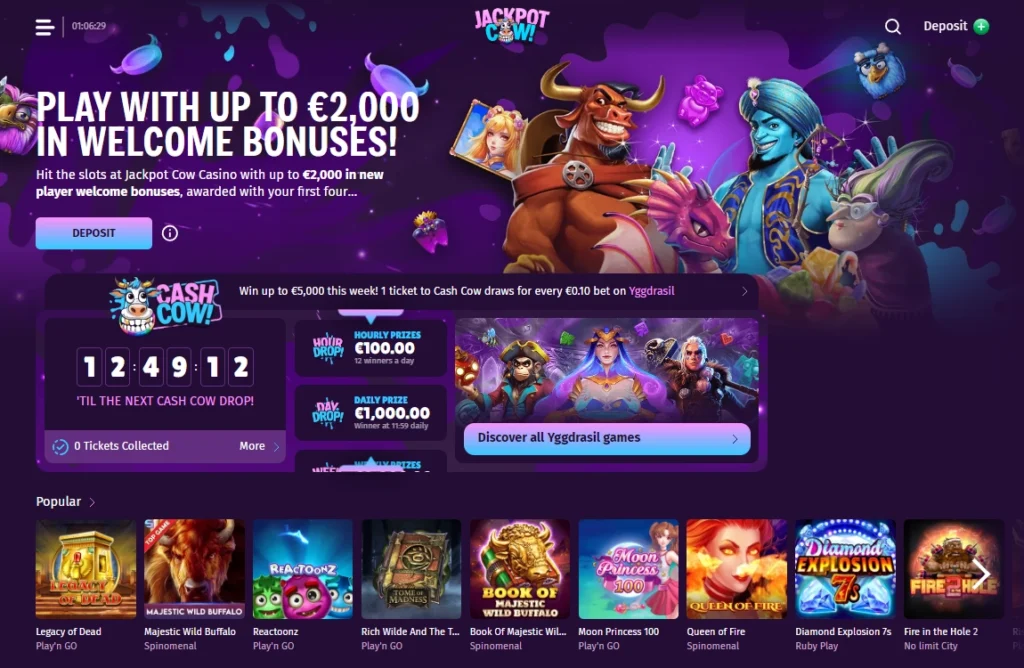Click the search magnifier icon

pyautogui.click(x=892, y=27)
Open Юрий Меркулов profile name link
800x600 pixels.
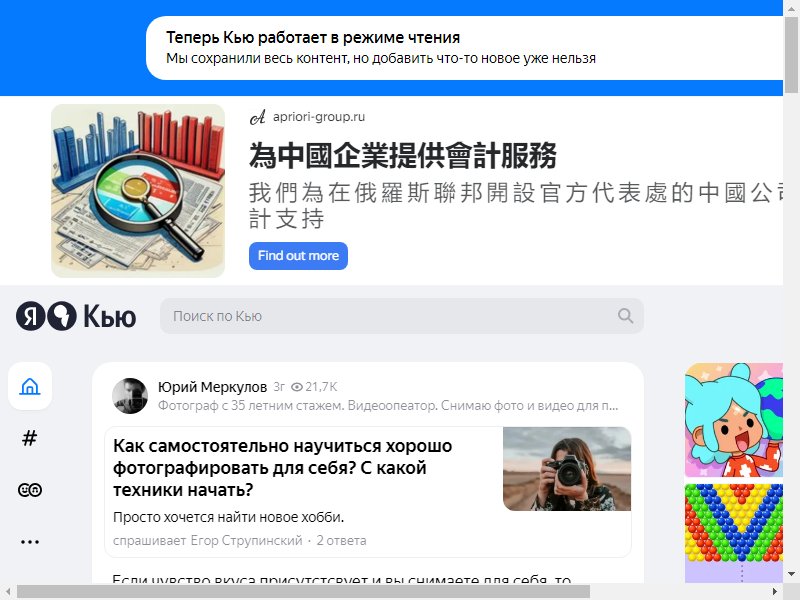tap(212, 387)
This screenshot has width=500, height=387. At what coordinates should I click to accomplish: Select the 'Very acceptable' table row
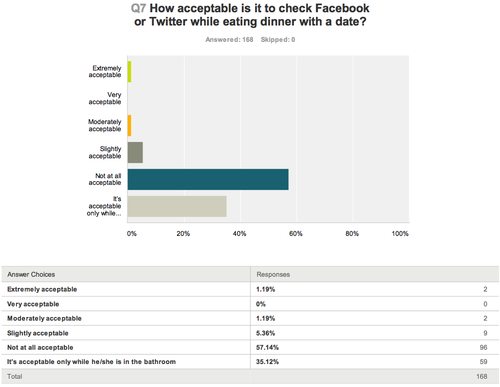coord(250,304)
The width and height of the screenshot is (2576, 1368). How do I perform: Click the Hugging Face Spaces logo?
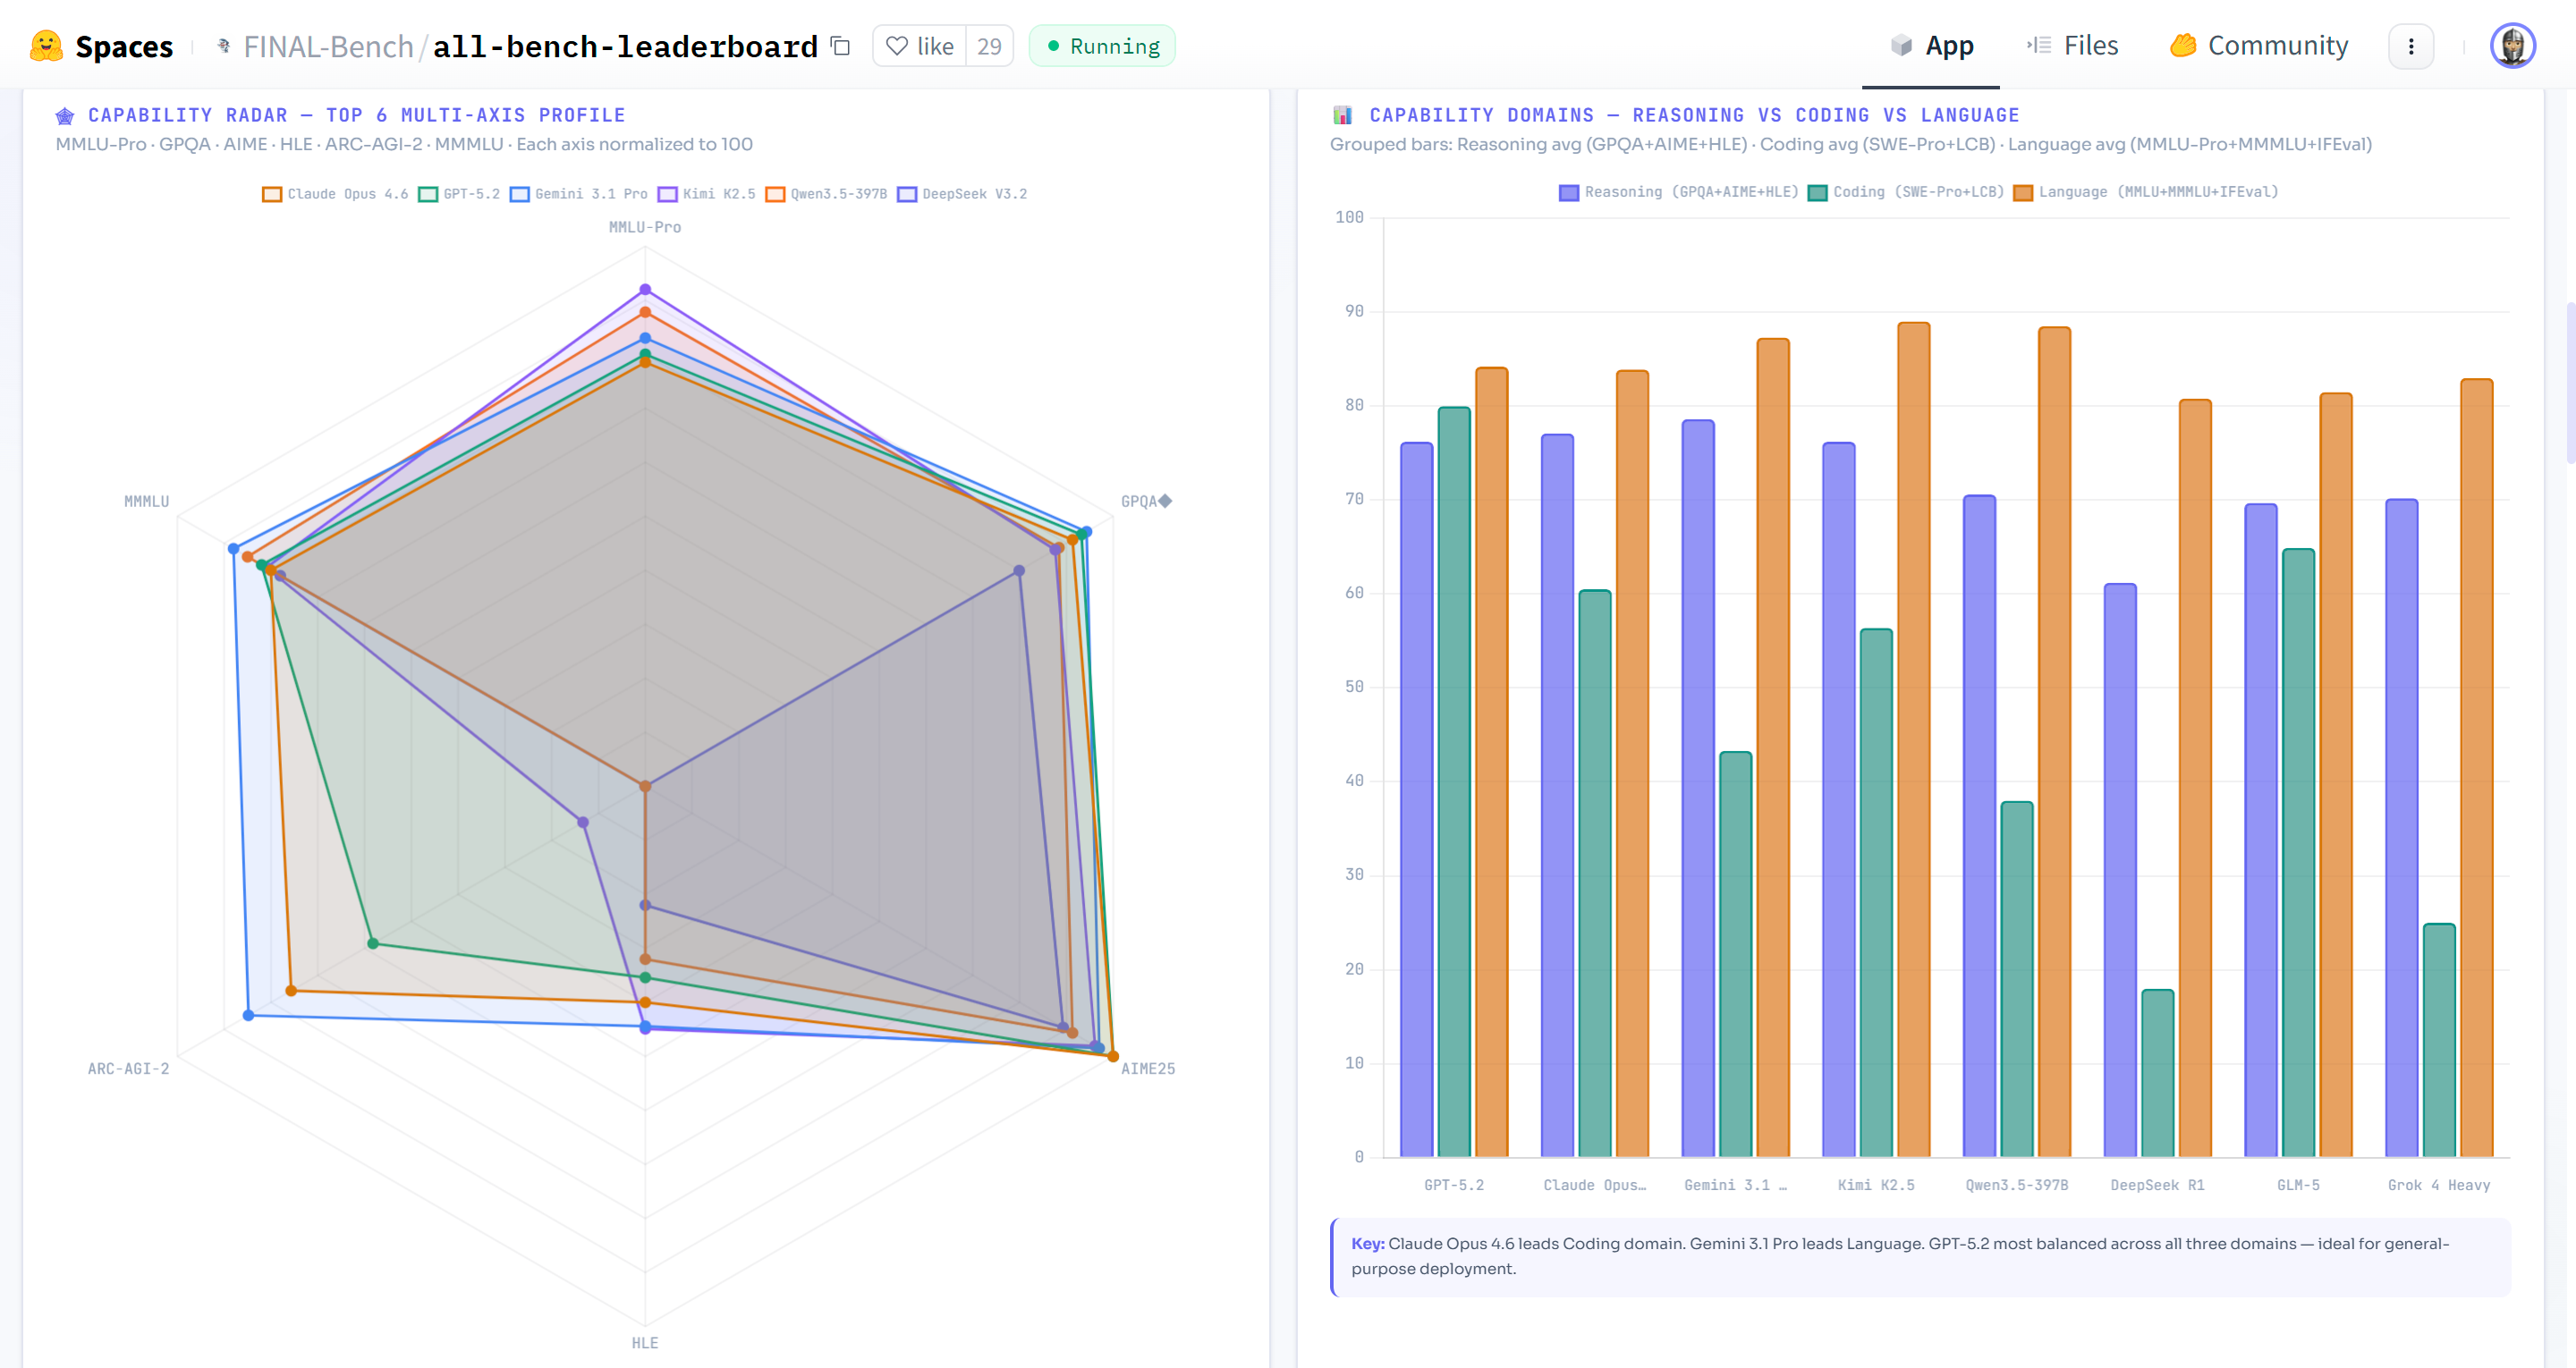click(46, 46)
————
#### Work to be completed:
Retype every line of the items above verbatim, omitting the pictures from your answer.

#### Expected answer:
Click the search magnifier icon

pyautogui.click(x=892, y=27)
Open Юрий Меркулов profile name link
800x600 pixels.
tap(212, 387)
This screenshot has width=500, height=387. At what coordinates should I click to accomplish: Select the 'Very acceptable' table row
coord(250,304)
The width and height of the screenshot is (2576, 1368). How do I perform: Click the Hugging Face Spaces logo?
click(46, 46)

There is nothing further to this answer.